CANTANTE optimizes multi-agent LLM prompts via credit attribution, beating baselines by 18.9 points
New method solves the credit assignment problem for agentic AI systems.
Multi-agent LLM systems excel at complex tasks like software engineering and retrieval-augmented generation, but their configuration remains a manual, brittle process. The core bottleneck is credit assignment: local agent behaviors contribute to a global score, but researchers cannot easily trace which agent helped or hurt. CANTANTE tackles this by treating agent prompts as learnable parameters optimized via task rewards. Its algorithm uses local optimizers to suggest prompt variants, runs contrastive rollouts on the same queries, then employs an attributer to decompose the global reward into per-agent credit signals. These signals are fed to a local optimizer (here CAPO, from prior AutoML work), enabling data-driven prompt updates.

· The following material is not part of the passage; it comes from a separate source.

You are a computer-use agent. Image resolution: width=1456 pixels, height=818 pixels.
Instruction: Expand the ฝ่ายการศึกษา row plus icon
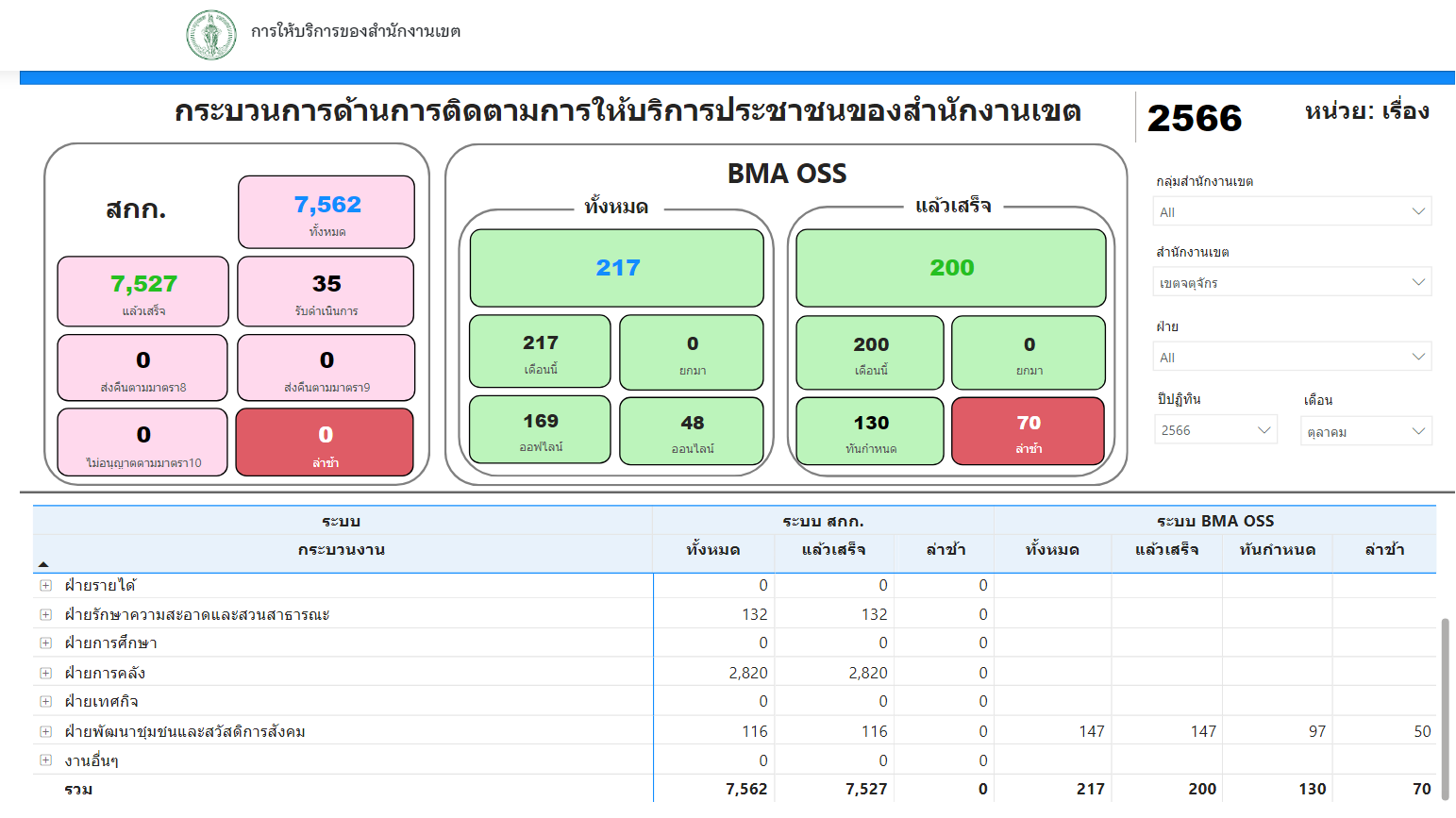pos(45,643)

CANTANTE was evaluated against the DSPy-solutions GEPA and MIPROv2 on three benchmarks: MBPP (programming), GSM8K (mathematical reasoning), and HotpotQA (retrieval). It achieved the best average rank, outperforming the strongest baseline by +18.9 points on MBPP and +12.5 on GSM8K. Crucially, inference time remained unchanged versus unoptimized prompts. This approach moves multi-agent systems from hand-crafted demos to truly autonomous, trustworthy configurations. The paper and open-source code are available on arXiv and GitHub.
- Solves credit assignment in multi-agent LLMs by decomposing global rewards into per-agent update signals using contrastive rollouts.
- Outperforms DSPy baselines (GEPA, MIPROv2) by up to 18.9 points on MBPP and 12.5 points on GSM8K.
- Maintains inference time cost compared to unoptimized prompts, making it practical for production use.
Why It Matters
Automates prompt engineering for reliable multi-agent AI, reducing manual trial-and-error and unlocking autonomous agent systems.